Made-to-Meaure Galaxia is an easy way for anyone to generate mock samples of stars from made-to-measure models of the Milky Way. The made-to-measure method adjusts an N-body model attempting to match it to a set of constraints. Usually this means adjusting an N-body model until it fits data in a maximum likelihood sense.
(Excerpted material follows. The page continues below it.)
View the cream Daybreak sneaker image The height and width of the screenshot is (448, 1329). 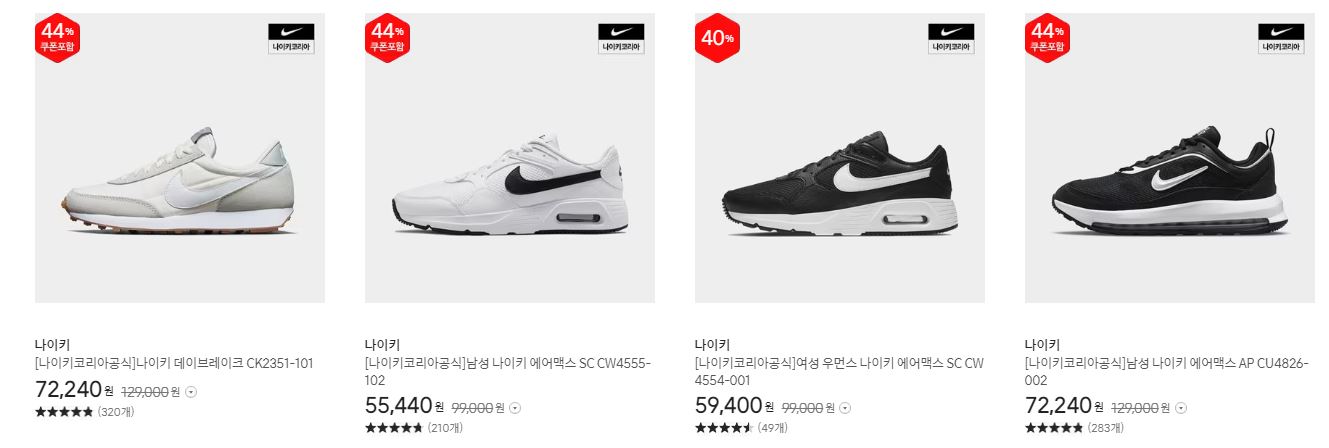tap(180, 158)
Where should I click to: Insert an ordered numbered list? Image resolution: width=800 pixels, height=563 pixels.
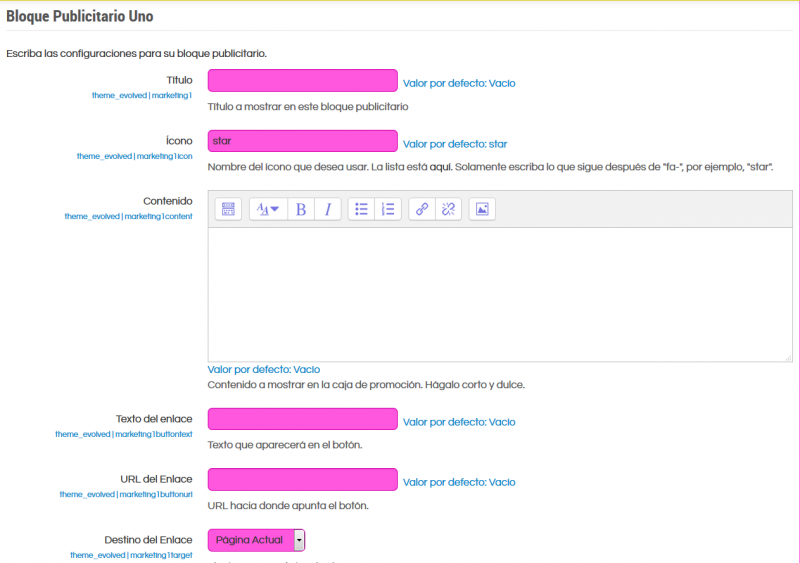(388, 209)
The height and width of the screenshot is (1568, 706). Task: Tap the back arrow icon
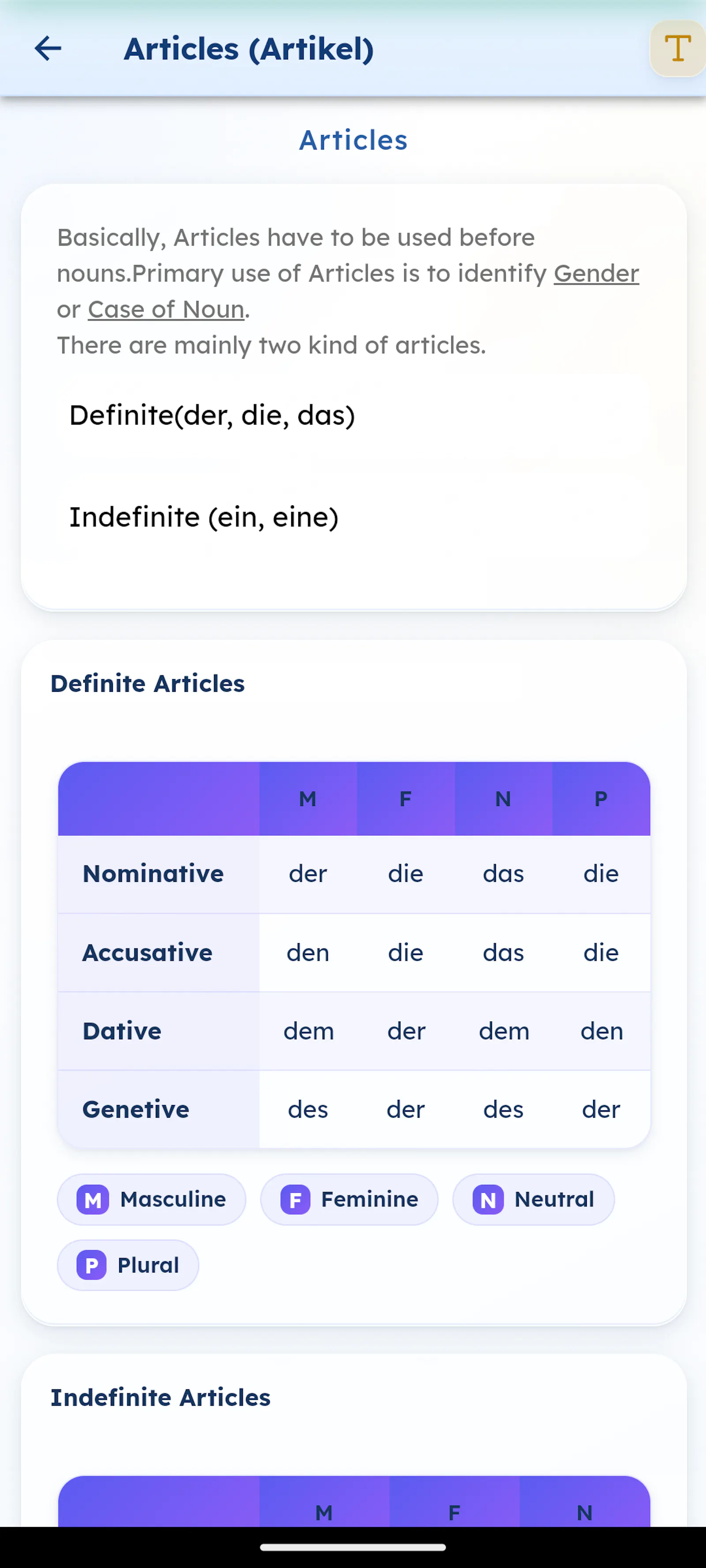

The modelling process is flexible and so can handle the non-axisymmetric bar and bulge, a region that is
otherwise very difficult to model. All the models available here were fitted to Milky Way data from the central
~5kpc, with the result that they hopefully are good models of the inner Galaxy. Importantly the models are all
*dynamically self-consistent*, meaning that the particles move in the gravitational potential that they
themselves generate.

This model is based on the best dynamical model from Portail et al. 2017a. Each N-body particle was
split into five different metalicity components represented as Gaussians. The fraction of mass in
each metalicity component was adjusted using the made-to-measure method to fit chemokinematic data
from the ARGOS and APOGEE surveys. For use in Galaxia the model was resampled to be composed of
10^{8} particles of roughly equal mass. Every particle has a Gaussian log-age distribution
centered at 10^{10} years with a width of 0.3dex. Full details of the model can be found in
the original paper :
Chemodynamical modelling of the galactic bulge and bar

These dynamical models were fit to a range of data on stars in the central 5kpc of the Galaxy:
spectroscopy from the ARGOS, APOGEE and BRAVA surveys, together with star counts from VVV, UKIDSS
and 2MASS. In addition constraints on the density of stars in the disk and rotation curve were
included. A grid of models were run varying the key unknown parameters of the models: The pattern
speed of the bar/bulge, the mass of the nuclear star cluster, and the mass per red clump star.
Because the models were fit to star counts of red clump stars, this mass per red clump star (or
mass-to-clump ratio) is the equivalent of the mass-to-light which is often a key ingredient in the
modelling of external galaxies. The best model had a pattern speed of 40km/s/kpc, a nuclear star
cluster mass of 2x10^{9}M⊙, mass-to-clump ratio 1000M⊙. For use in Galaxia
every model in the grid was resampled to be composed of 2x10^{7} particles of roughly equal
mass. Every particle has a Gaussian log-age distribution centered at 10^{10} years with a
width of 0.3dex and a Gaussian metalicity distribution with <[Fe/H]>=0 and stddev([Fe/H])=0.3. Full
details of the model can be found in the original paper : Dynamical modelling of
the galactic bulge and bar: the Milky Way's pattern speed, stellar and dark matter mass
distribution.

These dynamical models are superceeded by the Portail et al. 2017a models. They are included here
for reference, but the newer models should be preferred. They were fit to spectroscopy from the
BRAVA survey, together with star counts from VVV. The models contain a range of dark matter
fractions in the inner Galaxy. The total mass in the bulge was very well constrained to be (1.84±0.07)x10^{10}M⊙,
however the split between dark and stellar matter was degenerate, with all the different models
fitting the data well. For use in Galaxia each model was resampled to be composed of
2x10^{7} particles of roughly equal mass. Every particle has a Gaussian log-age distribution
centered at 10^{10} years with a width of 0.3dex and a Gaussian metalicity distribution with
<[Fe/H]>=0 and stddev([Fe/H])=0.3. Full details of the model can be found in the original paper: Made-to-measure models of
the Galactic box/peanut bulge: stellar and total mass in the bulge region

These are the default models included in Galaxia,
which aim to be close to the Besancon models of Robin et al. 2003.
They are included on this website only to allow for example easy comparison to an axisymmetric model. Full
details are in Sharma et
al. 2011.

Note that these are N-body *dynamical models and ***not** simulations. Simulations evolve initial
conditions using physical laws, giving the simulator insight on how the final simulation state came
about. However, this final simulation state cannot be expected to well fit data on our Milky Way
very well. Instead the models available here were tailored to fit Milky Way data as closely as
possible. They aim to accurately describe the current state of the Galaxy, and not its history.